_Assignment_.
Every line below that has the string "dimensions" needs to be copied.

_Provided records_.
---*---

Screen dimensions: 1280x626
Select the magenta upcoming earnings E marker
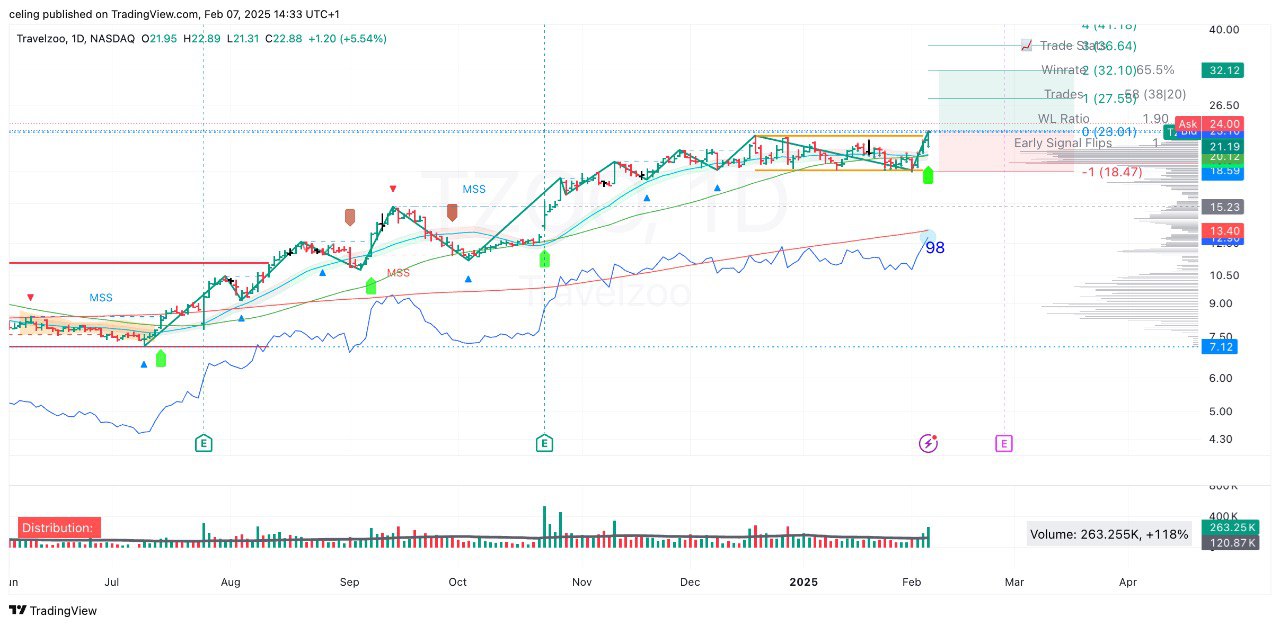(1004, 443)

---*---

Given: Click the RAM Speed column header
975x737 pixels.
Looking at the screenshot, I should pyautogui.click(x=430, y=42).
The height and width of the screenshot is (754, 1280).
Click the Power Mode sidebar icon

---*---

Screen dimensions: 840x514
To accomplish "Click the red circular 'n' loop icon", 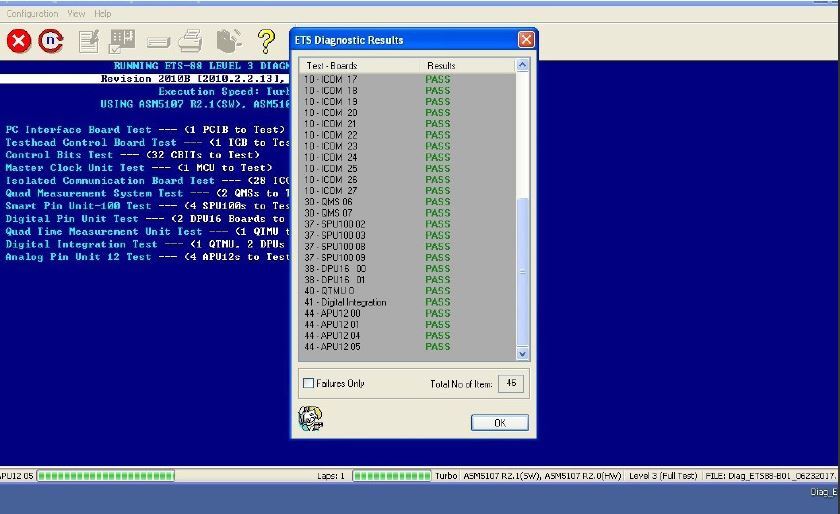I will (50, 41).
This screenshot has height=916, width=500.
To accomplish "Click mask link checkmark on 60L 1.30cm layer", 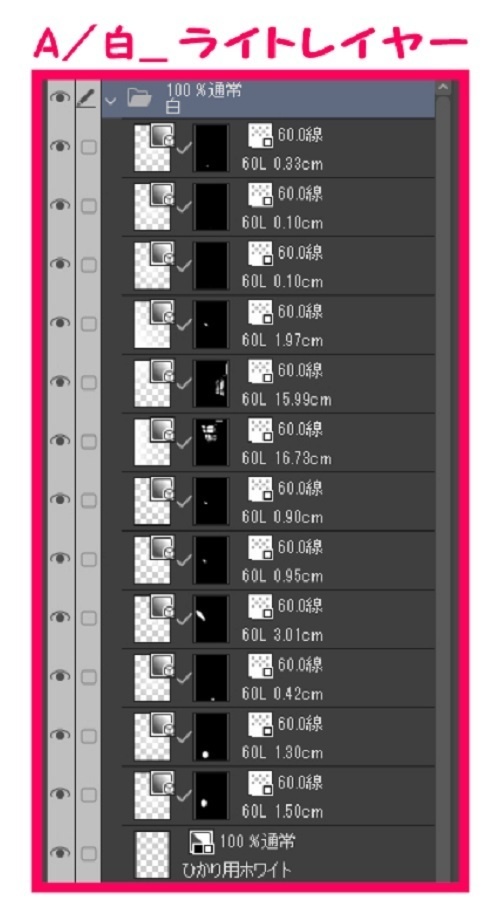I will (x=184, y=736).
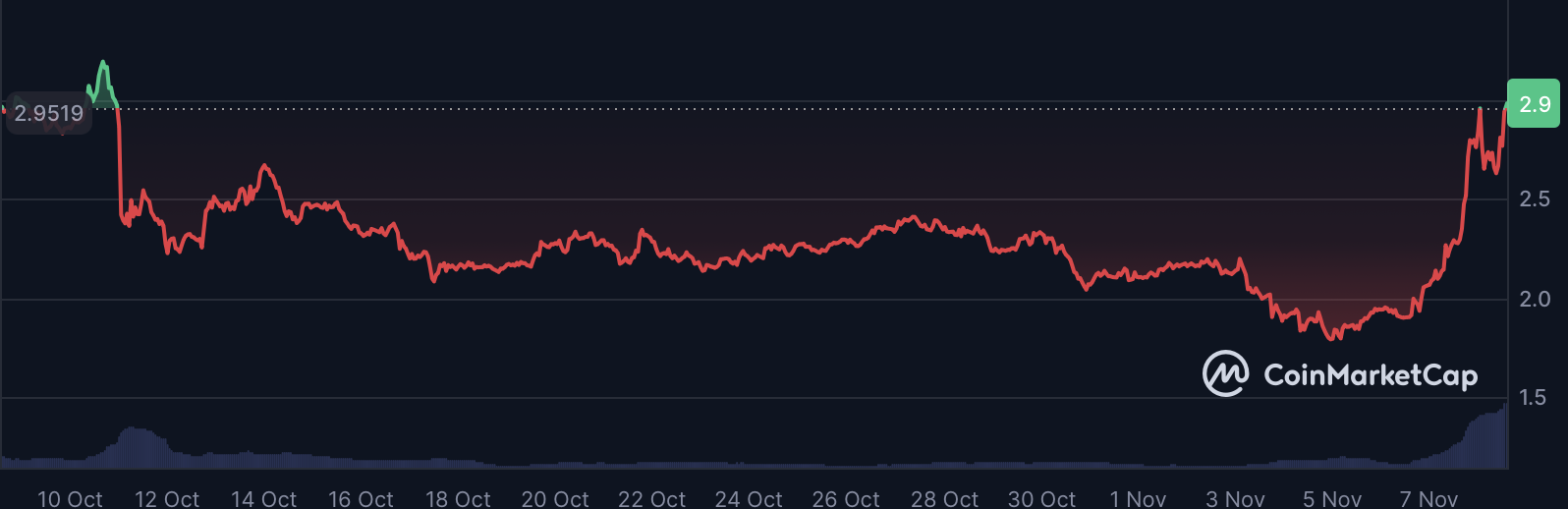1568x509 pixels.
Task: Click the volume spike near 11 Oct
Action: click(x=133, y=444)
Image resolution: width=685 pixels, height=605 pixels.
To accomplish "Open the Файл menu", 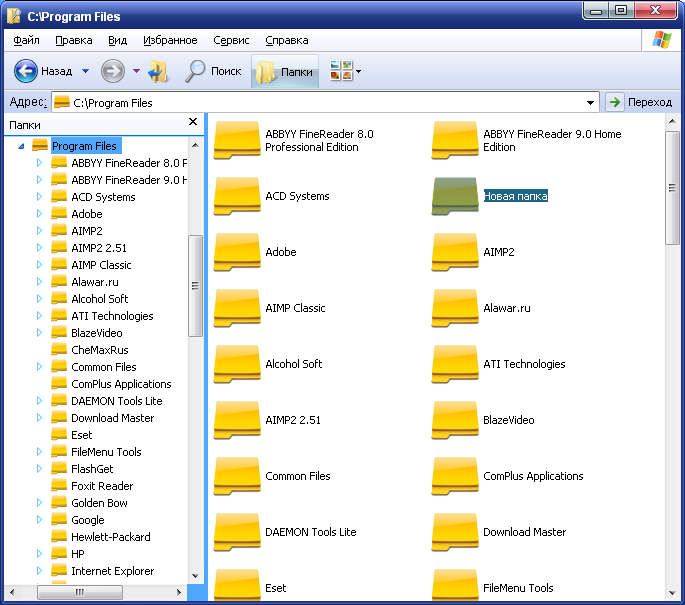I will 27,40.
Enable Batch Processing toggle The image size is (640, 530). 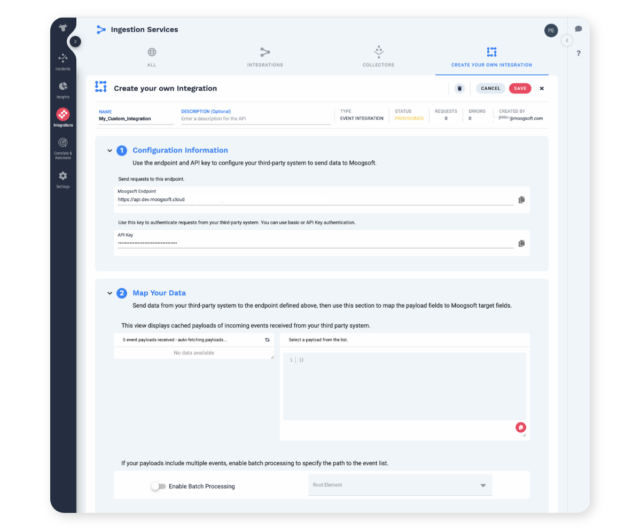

---*---

_Task response_.
Screen dimensions: 1280x626
Screen dimensions: 840x514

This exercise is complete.